§ **Given problem 1**:
Copy the portion of the passage on gentrification in San Jose that opens with the words containing "Many current city" and closes with "is somehow inactive.".
§ **Given problem 2**:
Render this sentence from the passage on gentrification in San Jose into Spanish: "This language is an intentional attempt to sugarcoat development projects."
§ **Given problem 3**:
Please go on writing the passage on gentrification in San Jose from the point where it stops.

start Source passage

This is a the second of a two part piece that focuses on three aspects of gentrification in San Jose: transportation, language, and trauma.
Three Saturday’s ago, my partner and I were driving up Berryessa toward the east foothills. A two-year stint in San Diego has made the veil of grey smog that now envelops the hills particularly noticeable. Collateral damage from the tech industry and its many, daily driving commuters. As we passed Penitencia Creek Park I was momentarily distracted by a pair of bright blue tents at the entrance of the park. A cluster of folks huddled under the shade, all wearing the same blue-colored lanyard. The parking lot was mostly empty save for a less than a handful of cars and some scattered Bird scooters. As we got closer, I saw that the tents were next to a set of large, white and blue inflatable letters. Puffed up and facing the street, they spelled out #ActivateSJ.
Many current city and non-profit marketing materials are littered with the slogans like “activating place”, “innovating place”, and “placemaking”. This language is an intentional attempt to sugarcoat development projects. It is a way to reposition tech expansion and its consequences as both harmless, and ultimately benign, if not beneficial. It is code for gentrification. San Jose does not need “activation.” This term implies that San Jose is somehow inactive.
The process of “activation” is the process of gentrification.

end Source passage
start Material shown

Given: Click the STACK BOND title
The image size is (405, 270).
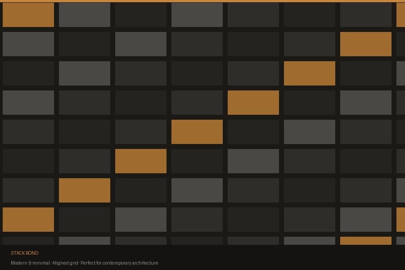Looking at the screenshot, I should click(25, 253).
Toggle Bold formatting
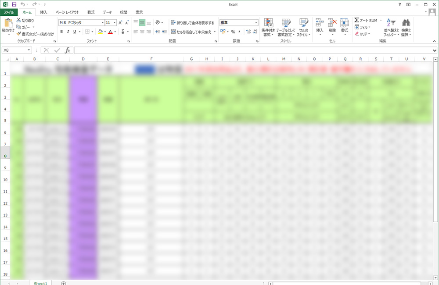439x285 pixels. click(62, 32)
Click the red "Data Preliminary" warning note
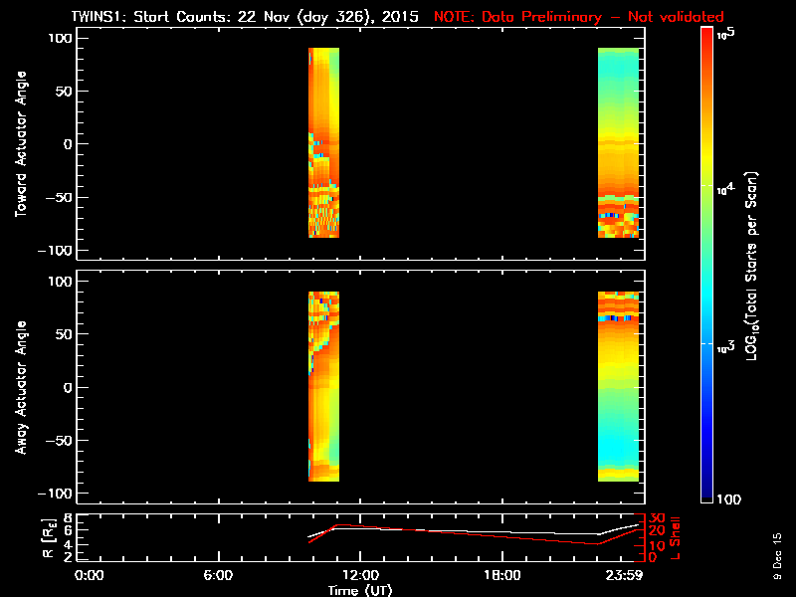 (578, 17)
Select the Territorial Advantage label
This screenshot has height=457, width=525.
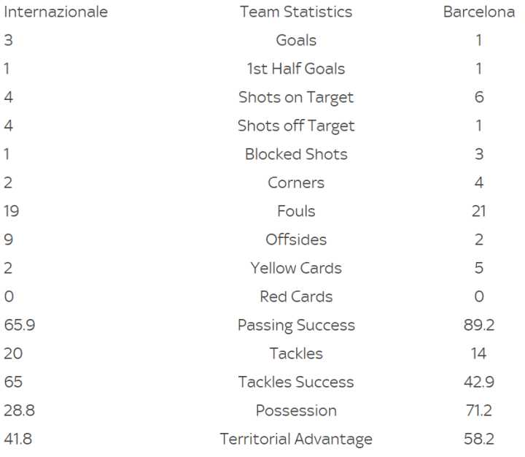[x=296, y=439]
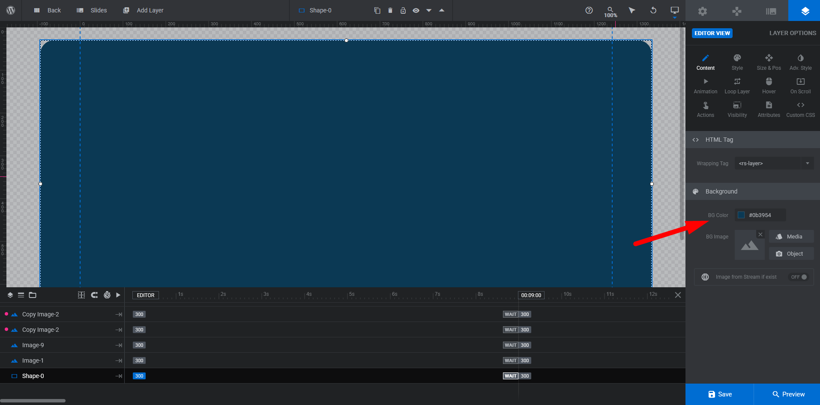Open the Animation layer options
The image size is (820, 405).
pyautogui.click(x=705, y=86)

end Material shown
start Material shown

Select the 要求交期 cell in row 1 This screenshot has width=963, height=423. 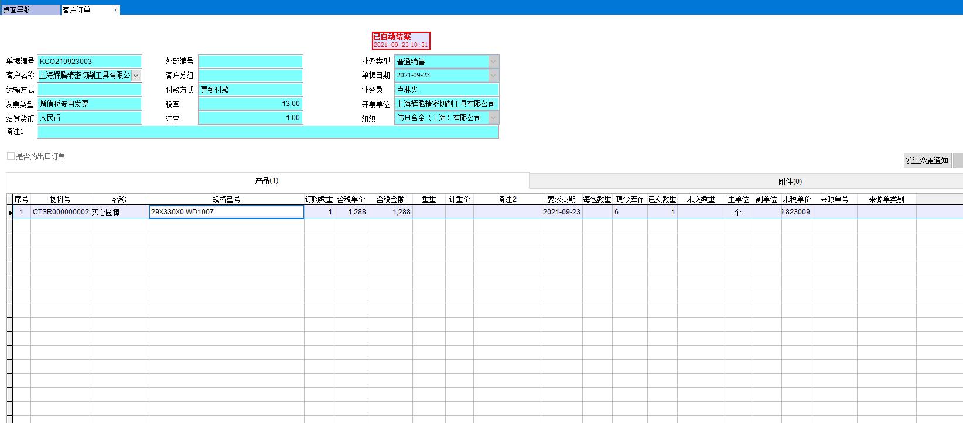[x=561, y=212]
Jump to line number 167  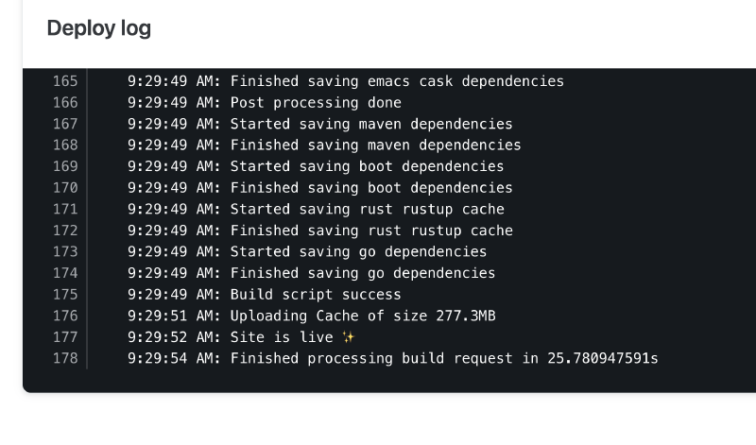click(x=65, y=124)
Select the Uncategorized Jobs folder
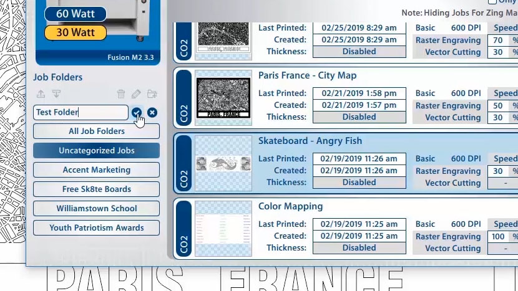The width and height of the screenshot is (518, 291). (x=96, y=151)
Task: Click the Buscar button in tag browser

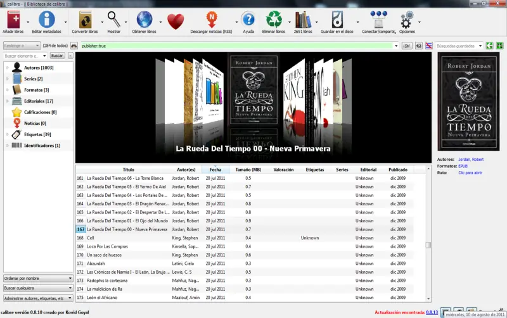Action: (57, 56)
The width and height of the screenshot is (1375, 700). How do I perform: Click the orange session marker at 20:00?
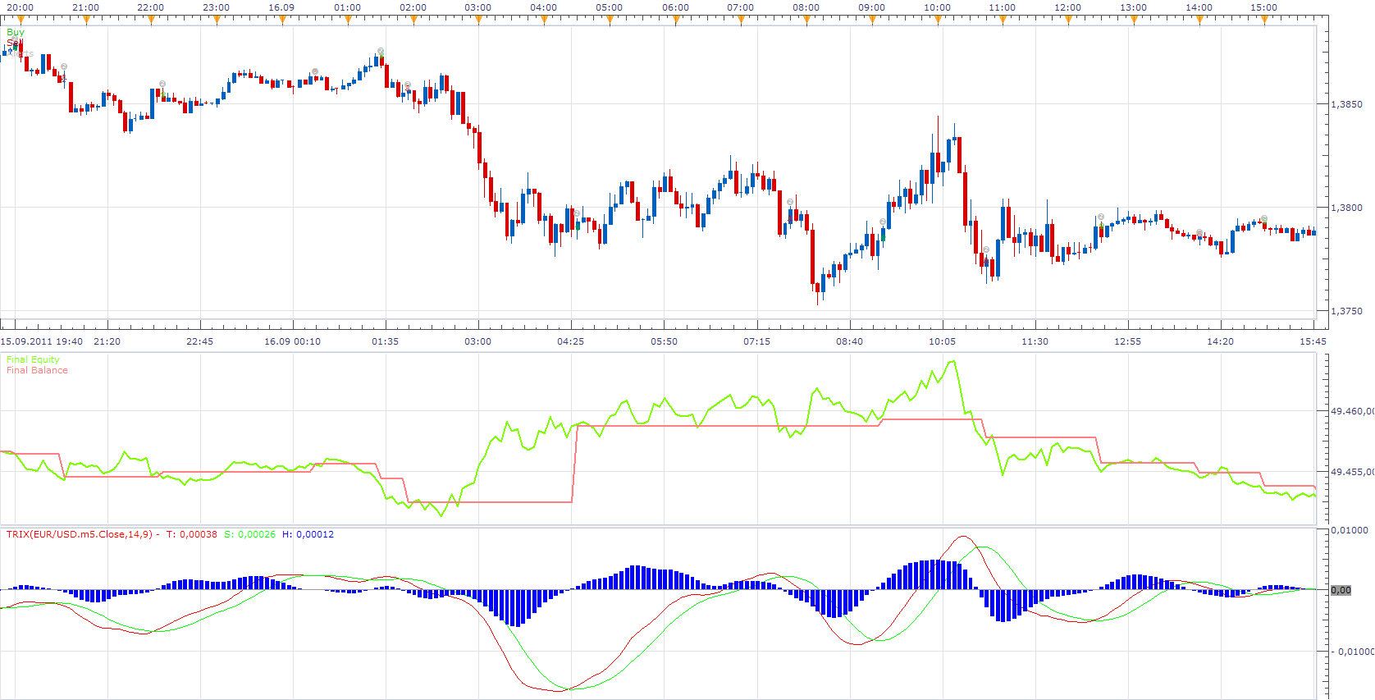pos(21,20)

end Material shown

§ **Exercise result 1**:
Many current city and non-profit marketing materials are littered with the slogans like “activating place”, “innovating place”, and “placemaking”. This language is an intentional attempt to sugarcoat development projects. It is a way to reposition tech expansion and its consequences as both harmless, and ultimately benign, if not beneficial. It is code for gentrification. San Jose does not need “activation.” This term implies that San Jose is somehow inactive.

§ **Exercise result 2**:
Este lenguaje es un intento deliberado de endulzar los proyectos de desarrollo.

§ **Exercise result 3**:
“Activating place” is about reshaping an area in a way that makes it more attractive to outsiders with money, access to leisure time, and deeply classed interests and lifestyles. There are non-profits, community leaders, and folks in these neighborhoods in support of these changes – but that doesn’t somehow not make them gentrification. Gentrification doesn’t just require newcomers with money, it needs foot soldiers on the “inside” too. Because gentrification does not function with gentrifiers (outsiders) and community members (insiders) at complete odds with one another, folks within “the community” (non-profits, local government officials, arts and culture workers, etc.) can (and do) support and head development efforts that contribute to, and exacerbate, gentrification. Even those who are at risk for displacement will support projects that will result in their displacement, in part, because the language of gentrification is enveloped in apolitical, appealing, and community-friendly terminology. It’s hard to say no to bike lanes, closer bus stops, and once-a-month street markets in your neighborhood, but it’s important to ask: why now?
Advocates for development and revitalization projects often use the language of “activating place” as a way to sanitize and naturalize the process of gentrification. This is evident in terms like transit-oriented community (used within the context of BART and VTA development projects) and in slogans like “activating place”. This is an intentional tactic, and can and should be interpreted as a form of gaslighting.
Gaslighting and the Language of Displacement
Gaslighting is a tactic used by a person or entity to make a survivor question their reality. A form of manipulation, gaslighting forces someone to question their memory and perception. It involves attempts to destabilize and disorient a survivor to invalidate their thoughts, experiences, and memories. Gaslighting occurs in situations of abuse and trauma as a way to absolve the person or entity who caused harm from consequences, blame, and/or guilt. Gaslighting may seem like an overstated way to describe the work of slogans like “activating place”, however, I’m certainly not the first to make this claim:
Erick Lyle in a piece for Found SF explains:
“… those most responsible for the displacement work hard to hide their actions and naturalize the violence that they help inculcate. The narrative structure that developers, city planners, realtors and landlords use to talk about gentrification is like the denial tactics of abusers, and perpetrators’ narratives are very similar in instances of traumatic abuse and in gentrification. Each refuses their victims acknowledgement of their pain and instead obscures their own responsibility by coercing victims into accepting as truth a false and sinister dialectic: It never happened, but you deserved it….”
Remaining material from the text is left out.